Does the “Fit In or F* Off” Model Still Work in Private Equity?
A Brutal but Outdated Approach?
Private equity (PE) has long been known for its high-pressure, results-driven culture. In many firms, the "Fit In or F* Off" (FIFO) model has been an unspoken rule - new leadership, strict performance expectations, and little patience for those who can’t adapt at the pace that’s needed.
But as PE firms face increasing competition, cultural challenges, and talent retention issues, does this approach still drive success? Or is it an outdated relic that threatens long-term value creation?
The Traditional FIFO Model in Private Equity
For years, FIFO has been the default playbook:
Post-acquisition leadership shakeups - New CEOs and management teams are often brought in to align with PE goals.
Hard resets on company culture - Portfolio companies are expected to quickly adopt a high-performance, efficiency-driven mindset.
Zero tolerance for resistance - Employees who struggle with the transition are often pushed out.
In theory, this makes sense. PE firms invest to win and get the return on their investment, which requires fast, high-impact change. However, this aggressive approach has some flaws.
Where FIFO Fails: The Modern Private Equity Reality
1. Culture Is Now a Value Driver, Not an Afterthought
Recent research, including the AlixPartners & Vardis Private Equity Survey, has shown that culture plays a critical role in investment success. Yet, only 13% of PE firms formally assess culture, despite 81% of portfolio company executives saying it’s key to strategy execution.
FIFO ignores the cultural foundation that makes a company successful. Forcing rapid cultural change without alignment leads to disengagement, talent loss, and operational instability.
2. Talent Retention is More Critical Than Ever
The war for talent is real. PE-backed companies often struggle to retain top performers after an acquisition.
75% of PE respondents in the AlixPartners survey reported experiencing a portfolio company failure due to poor CEO fit.
50% of portfolio companies say their culture is misaligned with their business strategy.
High attrition rates after acquisitions delay or dilute value creation.
A FIFO approach often pushes out key employees who hold institutional or “tribal” knowledge, making integration harder and slowing down operational improvements.
3. Leadership Turnover Can Hurt More Than Help
While replacing leadership is sometimes necessary, it should be approached with caution.
68% of PE firms have hired CEOs to change culture, with an 82% success rate.
However, promoting from within often leads to smoother transitions because existing leaders already understand the company.
A more strategic approach to leadership selection - balancing external expertise with internal continuity - you could argue can lead to better outcomes.
What Works Better Than FIFO?
Instead of a “Fit In or F*** Off” mentality, leading PE firms are adopting more of a “Fit Together and Thrive” model.
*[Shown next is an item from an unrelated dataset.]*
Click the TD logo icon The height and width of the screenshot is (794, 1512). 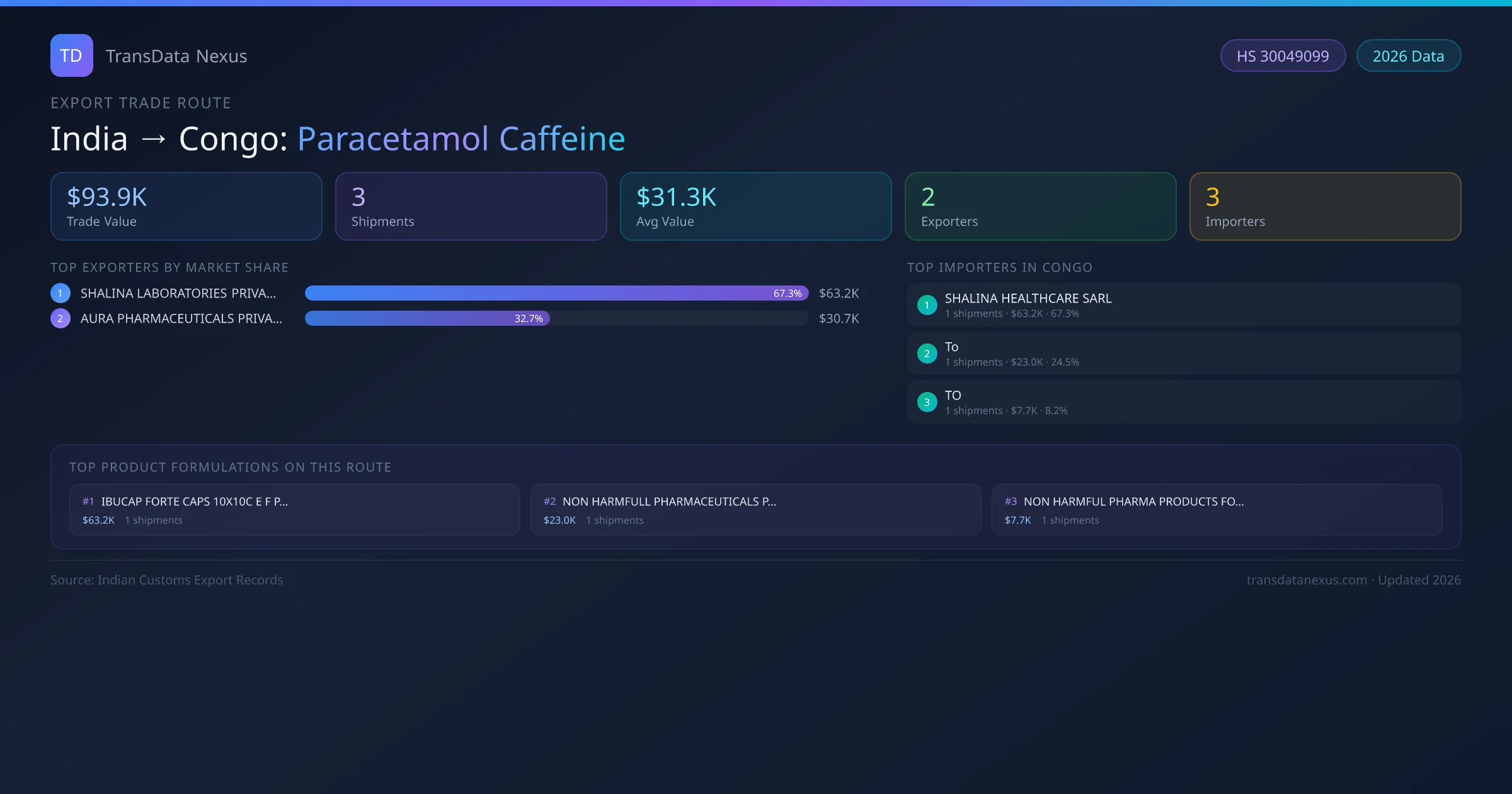[71, 55]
What this means is businesses should consider doing the following:
1. Conduct a Culture Assessment Before Investing
Top firms are conducting cultural due diligence alongside financial and operational analysis.
This helps them:
Understand cultural strengths and weaknesses before making leadership changes.
Identify which parts of the culture drive performance and which need to evolve.
2. Make Smarter Leadership Transitions
Evaluate internal talent before defaulting to an external CEO hire.
If hiring externally, provide clear integration plans to prevent culture clashes.
Avoid “slash and burn” leadership changes that disrupt momentum.
3. Prioritise Communication and Change Management
Transparent communication about post-acquisition expectations.
Stakeholder alignment workshops to bridge cultural gaps.
Gradual transitions instead of abrupt culture overhauls.
The Bottom Line? FIFO is Dead, Adaptability is Key
The old-school "Fit In or F* Off"** model is becoming a liability. PE firms that prioritize cultural intelligence, strategic leadership transitions, and employee retention will create stronger, more resilient portfolio companies - and ultimately drive higher returns.
Private equity is still about results. But in today’s market, achieving them requires more than just forcing people to “fit in.”